▸ Selected excerpt:
When I got this problem in production, some hours after deployment, I did not realize this situation that I wrote about here. I tried to increase the number of pods to 3 at the same time, but that could not deal with this problematic scenario. A rollback to stop working with the new microservice was made. And I started to dig into the microservice, trying to understand what was happening. After one week of testing, I realized this scenario.

Two Solutions

NEVER_NULL

This first one did not make me happy. I do not know the impact of never ending a Job. As the ItemReader will never return NULL, the Job will never end. I did not want to have a new problem using this option, and I do not recommend it.

The Solution That I Chose

COUNTER_TO_NULL

This was the second and last fix that I found, is easy to control, as I did here in this demo application. I am satisfied because the Job life cycle is completed.
I defined ten threads, and the limit is the number of waiting processes. As a result, after processing the specified amount, all ItemReaders will return null, and the job will be completed.
What comes in after the count will be handled by the next Job execution.
It is important to say here that this does not mean that each thread will deal with the same amount.
In fact, I believe that after ItemWriter, the thread is killed and a new one is created.
That's the reason you see the Threads Pool Info varies even with the type of Job is NEVER_NULL.

Some Technical Information

How to control the ItemReader in the same application running in multiples pods

JPA

Spring with JPA makes this easy. A method annotated with @Lock(LockModeType.PESSIMISTIC_WRITE) can lock a row during a transaction event. Something like the Interface ProcessorRepository:

  @Lock(LockModeType.PESSIMISTIC_WRITE)

▸ Exercise: Copy the passage of the ItemReader excerpt above from "COUNTER_TO_NULL" to "the same amount.", inclusive, word for word.

▸ Supplied material:

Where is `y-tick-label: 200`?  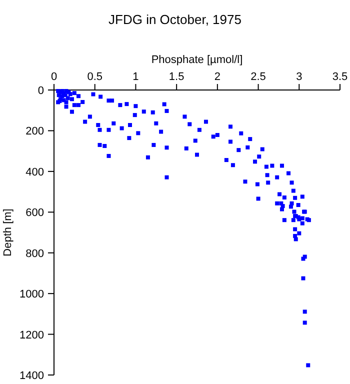 y-tick-label: 200 is located at coordinates (35, 132). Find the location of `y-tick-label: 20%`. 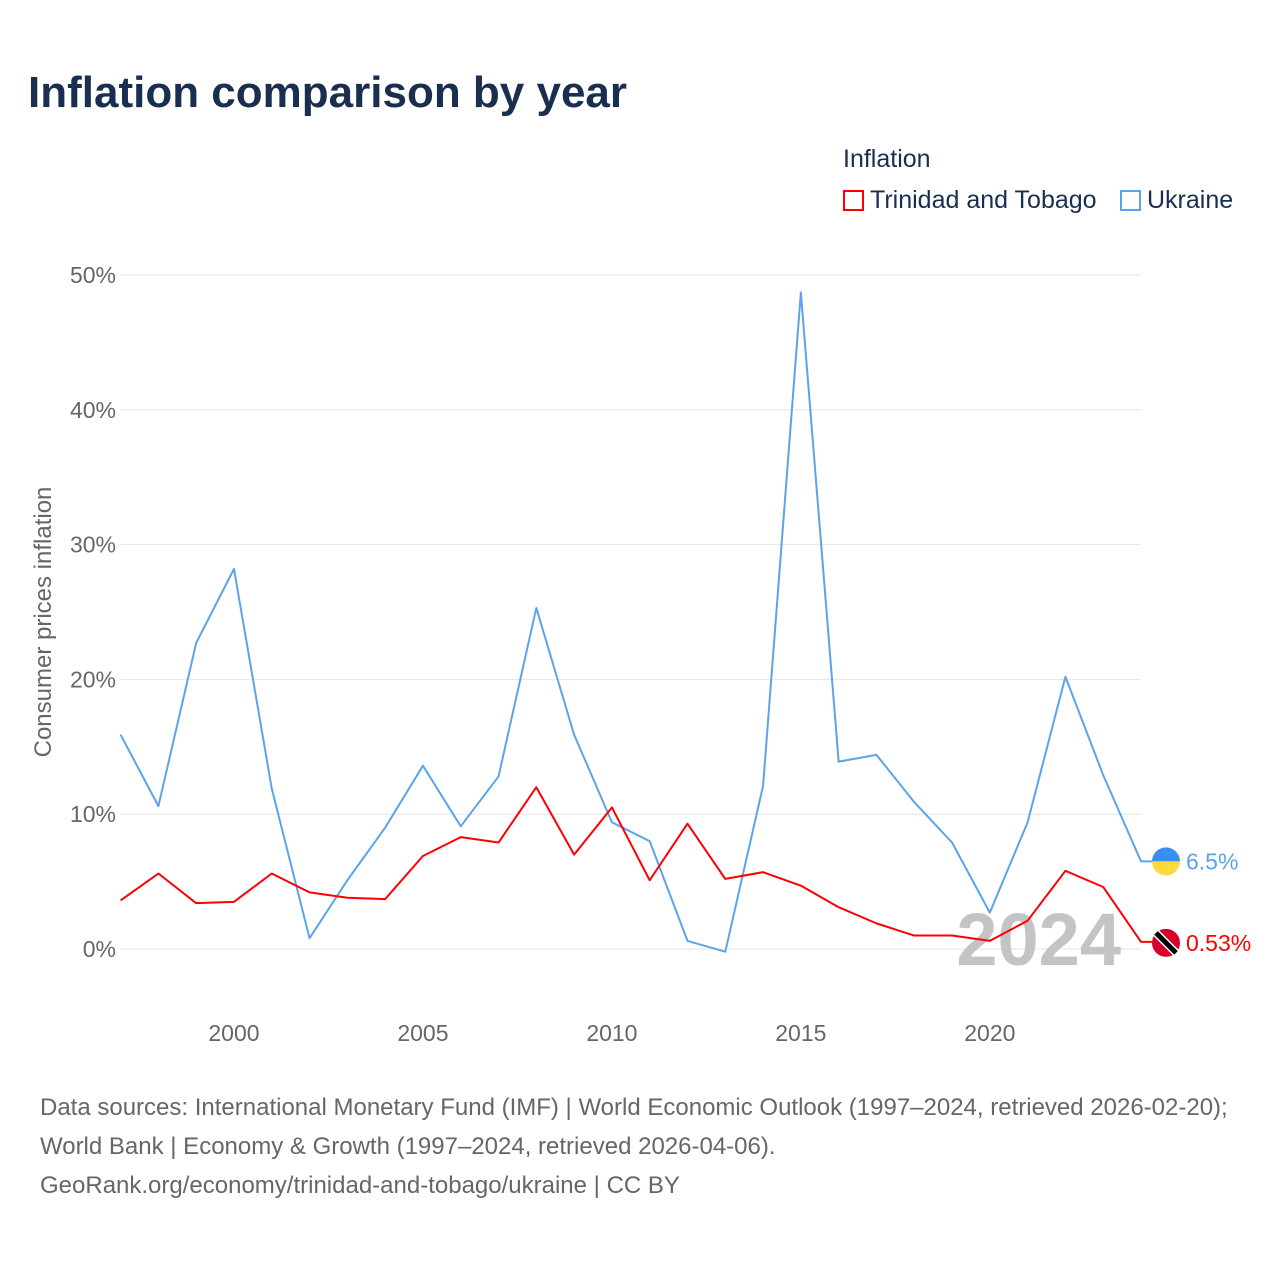

y-tick-label: 20% is located at coordinates (93, 679).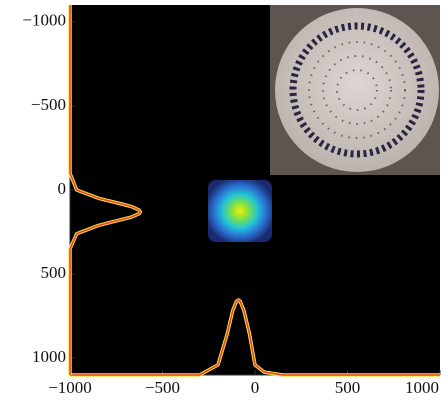 Image resolution: width=448 pixels, height=400 pixels. Describe the element at coordinates (44, 20) in the screenshot. I see `y-tick-label: −1000` at that location.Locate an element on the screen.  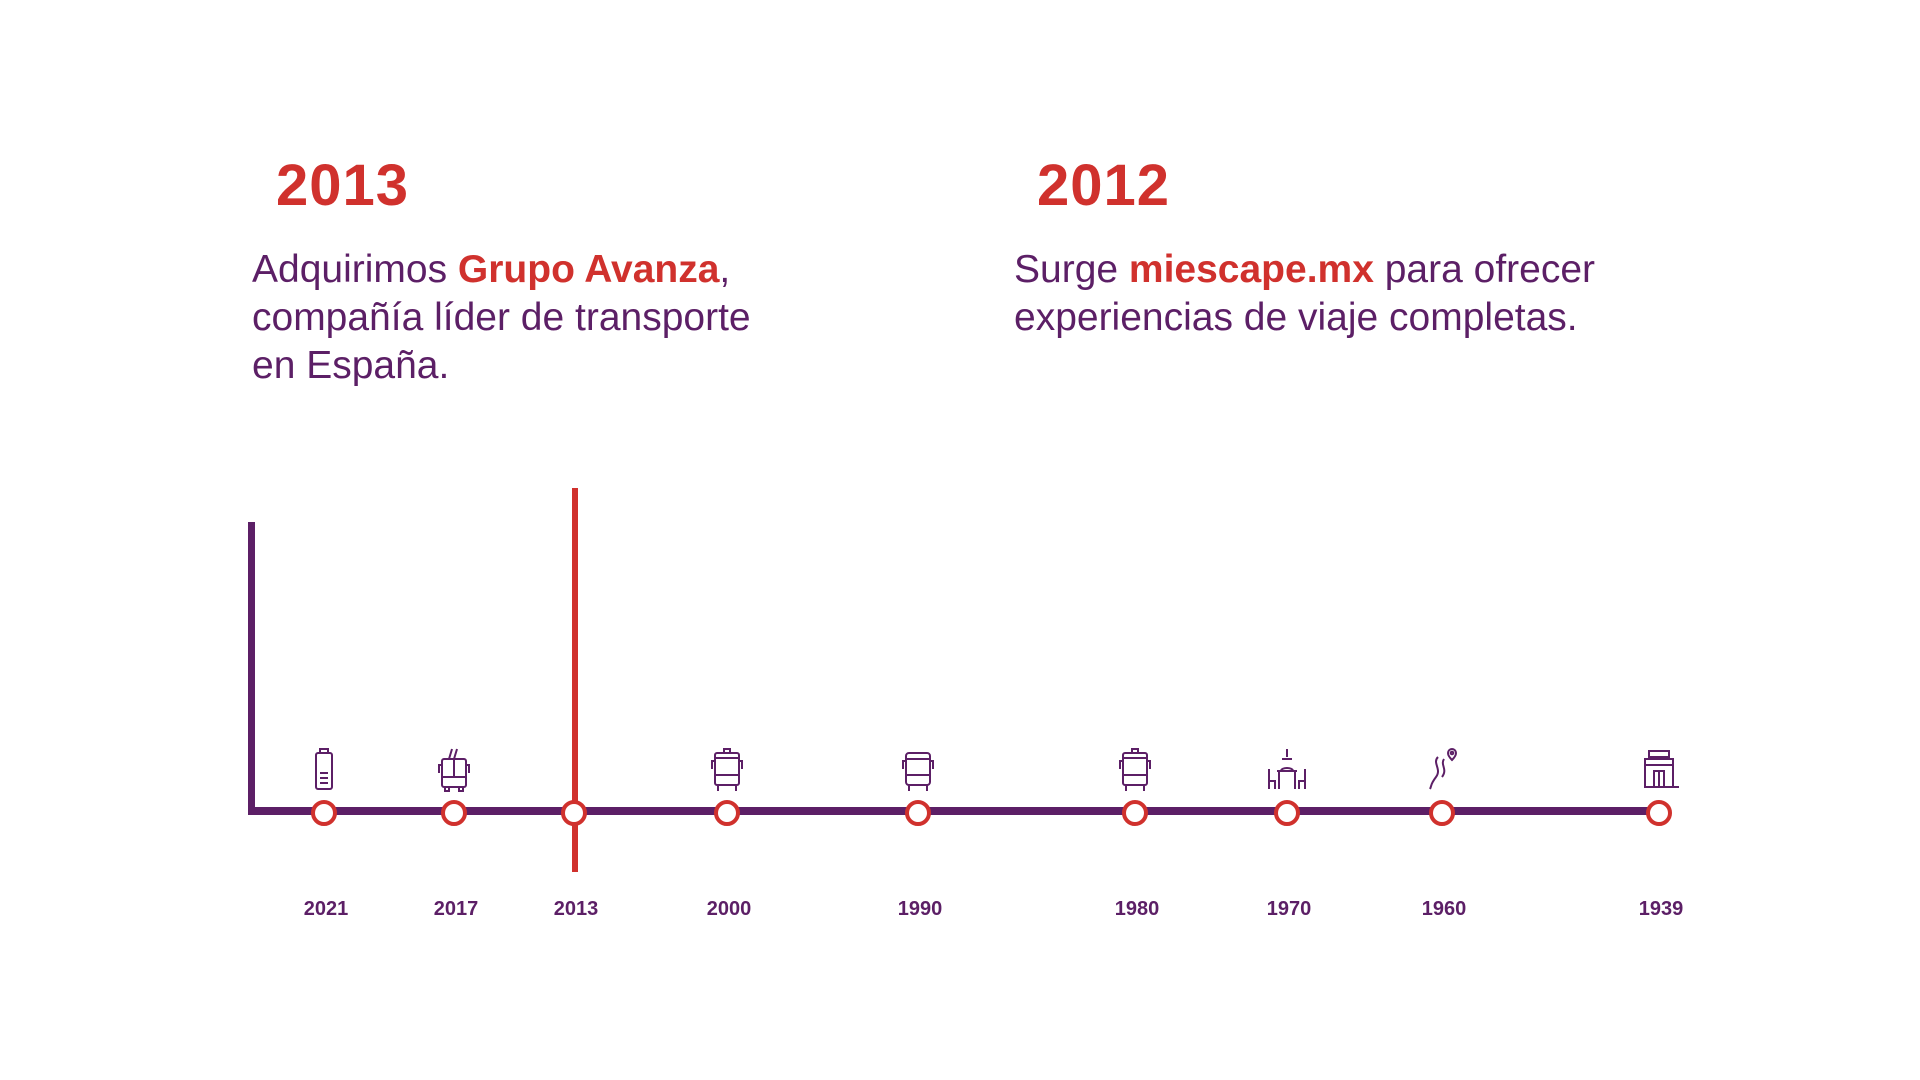
coach-icon is located at coordinates (918, 769).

▸ Output of the task:
COUNTER_TO_NULL

This was the second and last fix that I found, is easy to control, as I did here in this demo application. I am satisfied because the Job life cycle is completed.
I defined ten threads, and the limit is the number of waiting processes. As a result, after processing the specified amount, all ItemReaders will return null, and the job will be completed.
What comes in after the count will be handled by the next Job execution.
It is important to say here that this does not mean that each thread will deal with the same amount.